Annette had grinned. “You realize you could have hurt her badly by doing that.”

“I meant to hurt her badly,” Fiona had said, “but I think I only gave her a headache.”

Annette had arched her brow and grinned at her daughter with pride. “A headache that might last a very long time.”

“Good. Maybe she’ll leave me alone now.”

Annette had smiled at her daughter. “I’m sure she will, sweetheart, but you must learn to control your temper.” Annette had taken Fiona in her arms. “I wish I could teach you what you need to know,” she’d told her daughter with a sigh, “but your father has forbidden me.” Annette had frowned. “And taunting that insipid old priest was probably a mistake, too.” She'd winked then, and Fiona had known her mother wasn’t angry with her.

“Why, Mama? Why can’t I learn the DuBois magic?”

“You know about the people who live out on the island, right?”

“The Rubidoux,” Fiona had said with a nod of her red head, “the bad witches.”

“That’s why.” Annette had stood and left Fiona’s room without elaborating.

Fiona had glanced out at the empty spot in the Bayou where the Rubidoux Island had once stood and the waves lapping at the pavement caused by the water that had risen since the island’s sinking two years ago.

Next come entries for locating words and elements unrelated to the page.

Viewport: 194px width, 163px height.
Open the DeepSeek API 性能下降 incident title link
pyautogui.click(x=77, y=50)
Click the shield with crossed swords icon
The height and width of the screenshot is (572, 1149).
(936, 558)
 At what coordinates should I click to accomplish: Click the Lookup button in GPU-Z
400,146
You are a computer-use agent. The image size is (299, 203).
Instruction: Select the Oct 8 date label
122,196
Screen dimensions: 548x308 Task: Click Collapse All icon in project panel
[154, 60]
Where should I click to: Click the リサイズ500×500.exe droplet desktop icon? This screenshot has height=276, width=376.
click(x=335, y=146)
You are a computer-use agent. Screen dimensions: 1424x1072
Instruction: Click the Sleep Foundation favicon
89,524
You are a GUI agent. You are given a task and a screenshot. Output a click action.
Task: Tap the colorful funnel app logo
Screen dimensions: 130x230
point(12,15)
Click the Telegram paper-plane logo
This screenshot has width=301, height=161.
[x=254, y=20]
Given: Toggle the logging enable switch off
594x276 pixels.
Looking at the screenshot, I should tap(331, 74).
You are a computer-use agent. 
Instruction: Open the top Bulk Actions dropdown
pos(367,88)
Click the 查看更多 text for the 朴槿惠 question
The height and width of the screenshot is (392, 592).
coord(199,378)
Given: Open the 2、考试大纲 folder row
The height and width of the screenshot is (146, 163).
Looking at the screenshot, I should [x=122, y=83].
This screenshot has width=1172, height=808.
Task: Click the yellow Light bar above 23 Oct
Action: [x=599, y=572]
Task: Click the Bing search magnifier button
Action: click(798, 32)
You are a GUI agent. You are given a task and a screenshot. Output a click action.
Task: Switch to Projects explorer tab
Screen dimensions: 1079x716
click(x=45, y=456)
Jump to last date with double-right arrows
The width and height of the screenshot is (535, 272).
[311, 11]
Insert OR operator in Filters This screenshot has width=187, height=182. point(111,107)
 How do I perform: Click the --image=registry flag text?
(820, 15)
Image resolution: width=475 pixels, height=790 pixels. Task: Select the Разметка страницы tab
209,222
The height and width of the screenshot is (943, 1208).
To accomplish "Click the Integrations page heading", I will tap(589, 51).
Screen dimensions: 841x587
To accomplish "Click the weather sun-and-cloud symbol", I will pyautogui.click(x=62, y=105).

A schism had come between the two families, and the Rubidoux had moved to the island at some point early in the history of St. Elizabeth, but Fiona hadn’t had a clear understanding about it at that early age. Her father, a staunch Catholic, had forbidden her mother to associate with her family or induct Fiona into the practices of the DuBois.

It was common practice for a man to change his name to DuBois when he married a woman from that family, but Arthur Carlisle had refused and had insisted Fiona be given his name at her birth. Annette had agreed, and although she’d never changed her name to her husband’s, Fiona was christened Fiona Elizabeth Carlisle at St. Agnes’s Catholic Church a month after her birth.

Her furious father had all but disowned her when Fiona took legal steps after her mother’s death and she’d come of legal age to change her name to DuBois. She’d wanted to honor the woman she knew regretted keeping her from her family heritage and who had slipped her books by authors who knew what they were writing about when she could.

Fiona came back to the present and stepped to the side of the road when she saw the lights of a car come up behind her. “Damnit,” she swore when her canvas sneakers sunk into soupy, black mud.

The vehicle stopped, and Fiona heard the whir of an electric window coming down. She turned her head to see the handsome face of Deputy Charlie Broussard smiling at her from his Parish Police vehicle.